Monday, June 8, 2009

Breath Test Could Help Assess Liver Function

DDW: Breath Test Could Help Assess Liver Function
By Todd Neale, Staff Writer, MedPage Today
Published: June 05, 2009
Reviewed by Zalman S. Agus, MD; Emeritus Professor
University of Pennsylvania School of Medicine and
Dorothy Caputo, MA, RN, BC-ADM, CDE, Nurse Planner Earn CME/CE credit
for reading medical news



CHICAGO, June 5 -- A simple, quick breath test may help predict prognosis in patients with chronic liver disease, a researcher said here.


■Note that this study was published as an abstract and presented orally at a conference. These data and conclusions should be considered to be preliminary until published in a peer-reviewed journal.

Patients divided into low, medium, and high-risk groups according to the breath test had two-year survival rates of 98.9%, 89.7%, and 73%, respectively, Gadi Lalazar, M.D., of Hebrew University-Hadassah Medical Center in Jerusalem, reported at Digestive Disease Week.


The test might be able to add predictive value to the Model for End-Stage Liver Disease (MELD), he said.


Among patients with relatively high MELD scores of 17 and 18, a one-point increase in the breath test score was associated with a 30% higher risk of death.


The new test could be used to assess prognosis from the earliest stages of liver disease to cirrhosis, to help doctors determine whether a cirrhotic patient has enough liver function to undergo a surgical procedure, to prioritize patients for liver transplantation, and perhaps to decide when patients need to start therapy for chronic viral hepatitis, Dr.

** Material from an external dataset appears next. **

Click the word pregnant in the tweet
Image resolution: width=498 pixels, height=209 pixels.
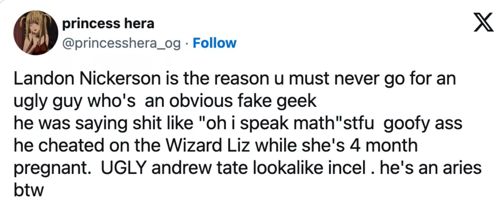49,168

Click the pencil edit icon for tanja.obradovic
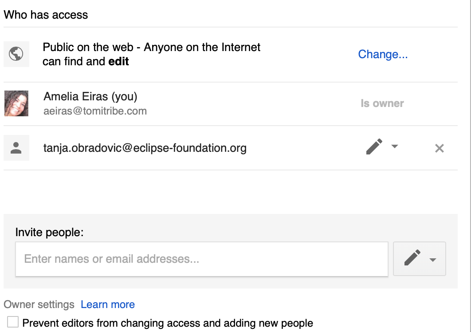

Lalazar said.


Brent Tetri, M.D., of Saint Louis University, a moderator at the press briefing where the findings were presented, said, "The liver does so many hundreds of different things, it would be very nice to have a good, simple test where we can just assign a number to how a liver's functioning."


Although MELD is able to predict prognosis in chronic liver disease, it is based on several blood tests and only estimates three-month risk.


In addition, patients with similar MELD scores will sometimes have different disease courses -- some will decompensate and die and others will not, according to Dr. Lalazar.


And often, the MELD score will only rise after a complication has occurred, at which point it's too late to prepare the patient for transplantation, he said.


So Dr. Lalazar and his colleagues assessed the predictive ability of the 13C-methacetin breath test.


Here's how it works: The patient drinks a solution containing methacetin, which is exclusively metabolized by the liver. He then sits and breathes normally. A nasal cannula measures exhaled carbon dioxide tagged with 13C for 15 minutes.


The changes in the amount of 13C exhaled allow the researchers to assess liver function.


The researchers gave the test to 575 patients with chronic liver disease of different etiologies. About two-thirds were the result of hepatitis C. More than a third (36.3%) were cirrhotic.


After two years, 25 patients had died from both liver-related and non-liver-related causes.


A survival model was constructed containing age, percent dose of methacetin recovered at 15 minutes (PDR15), and cumulative PDR15.


The model significantly predicted survival (P<0.0001) such that those with high scores had a two-year survival rate of 98.9%. Those with medium scores had a survival rate of 90%, and those with low scores had a survival rate of 73%.


In cirrhotic patients the test was also discriminatory with survival rates of 97%, 85% and 70% at 24 months respectively (P=0.0171).


Dr. Lalazar and colleagues found that the addition of the scores from the breath test helped predict mortality risk even within MELD categories.


Further research is needed, however, before determining whether patients flagged for increased risk by breath test should be get priority in treatment.


That the variability between breath tests in a single patient was about 11%, a consistency rate which Dr. Tetri called "pretty good."


There were no tolerability issues, according to Dr. Lalazar.



The study was supported in part by Exalenz Bioscience, which developed the breath test. One of the study authors is the medical director for the company.
Dr. Lalazar reported no conflicts of interest.

Dr. Tetri reported serving on advisory committees or review panels for Amylin Pharmaceuticals, Gilead Sciences, and Vertex Pharmaceuticals.



Primary source: Digestive Disease Week
Source reference:
Lalazar G, et al "The point of care 13C methacetin breath test accurately predicts long-term prognosis in patients with chronic liver disease: a noninvasive liver function test" DDW 2009; Abstract S1837.